- EXERCISE GOAL -
For the listing that follows, give again exactly the lines from the one with "Given: Select the" to the one with "The height and", including both.

- INPUT DATA -
====
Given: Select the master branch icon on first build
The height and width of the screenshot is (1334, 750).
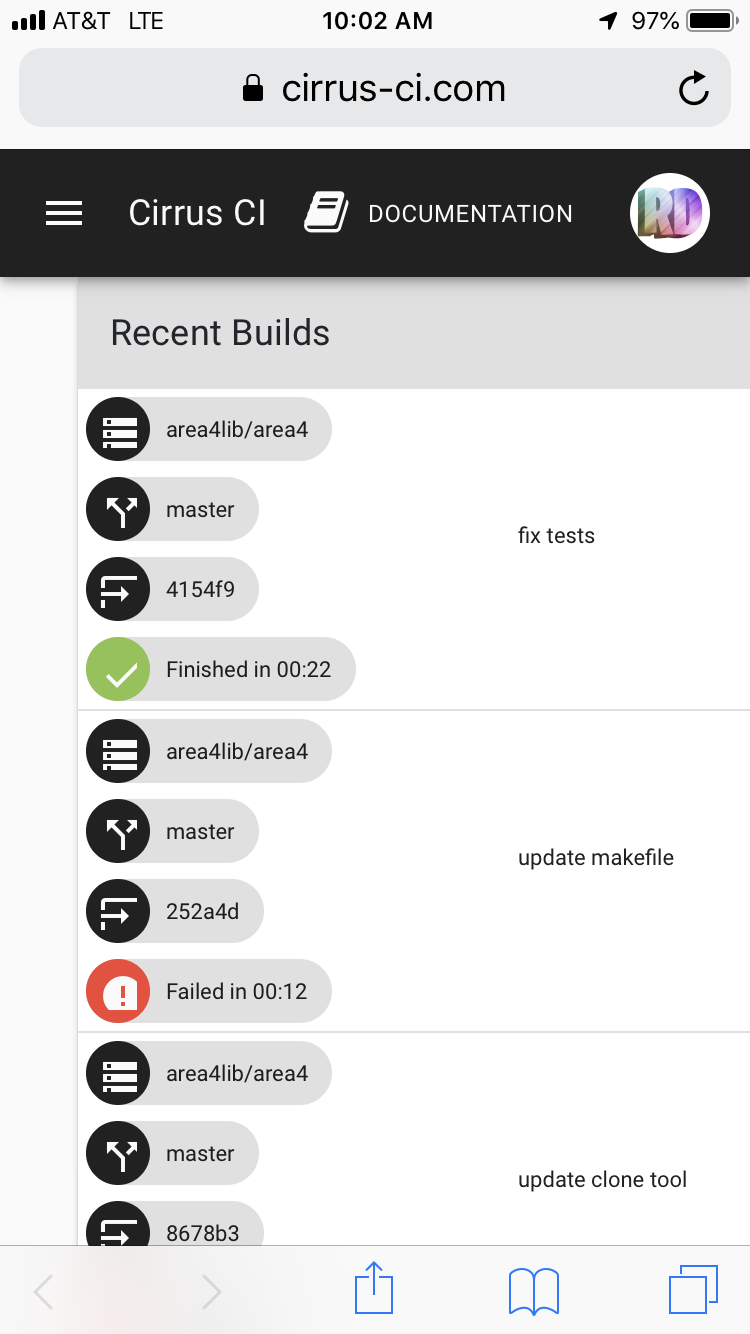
====
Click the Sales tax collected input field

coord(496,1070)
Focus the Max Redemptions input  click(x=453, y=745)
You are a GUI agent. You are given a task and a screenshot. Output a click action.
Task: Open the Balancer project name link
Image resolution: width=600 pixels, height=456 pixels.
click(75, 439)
====
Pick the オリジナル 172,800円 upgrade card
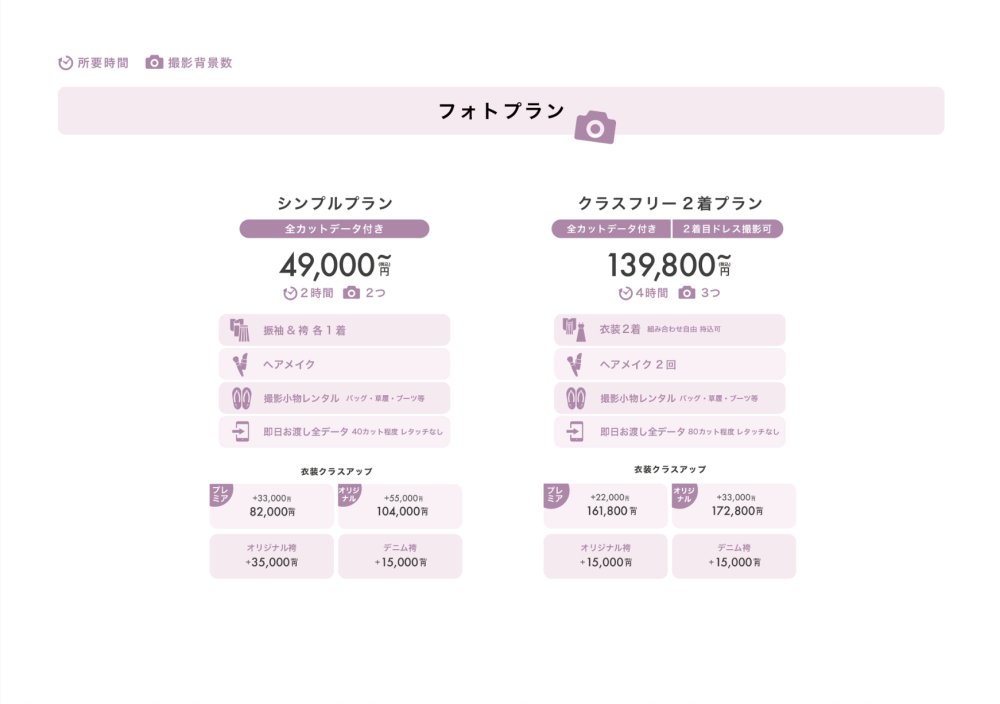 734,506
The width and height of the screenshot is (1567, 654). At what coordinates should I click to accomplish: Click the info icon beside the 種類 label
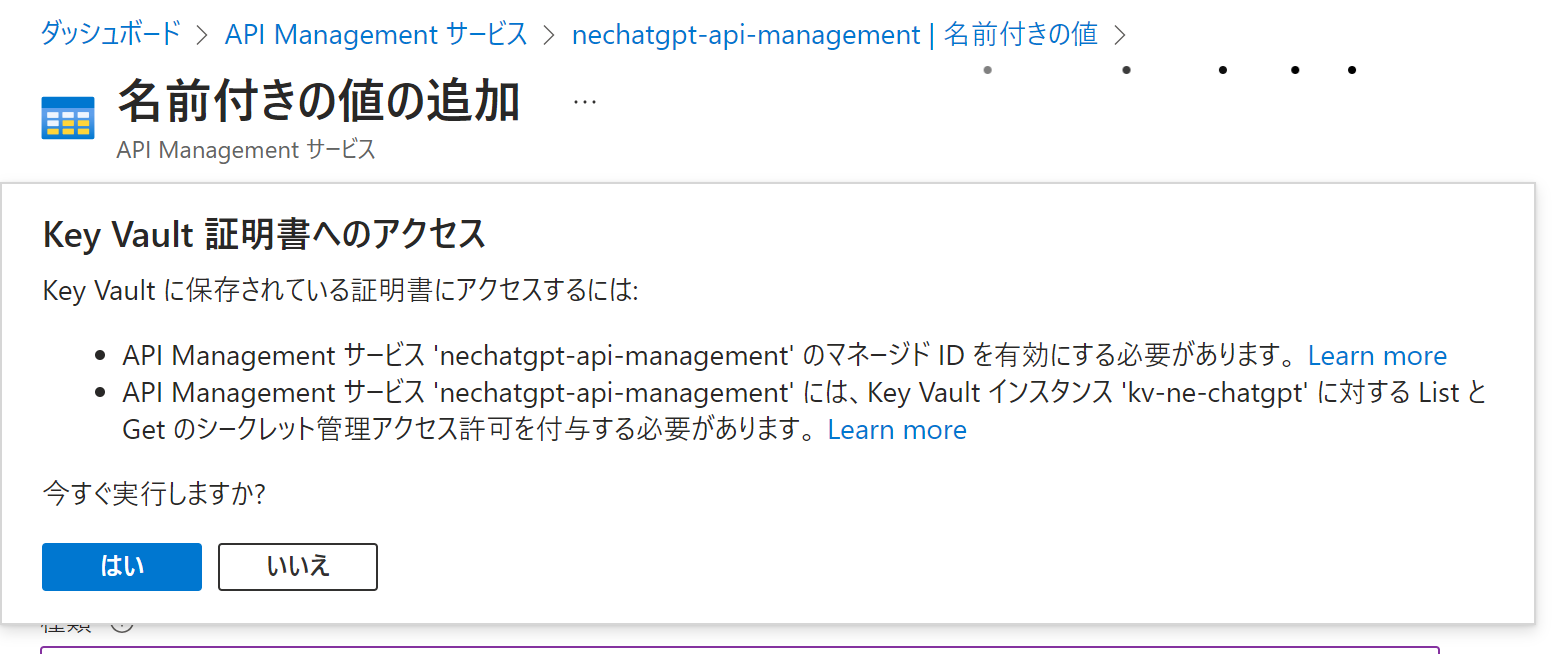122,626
====
- FINISHED TASK -
Given: Select the master branch icon on first build
The height and width of the screenshot is (1334, 750).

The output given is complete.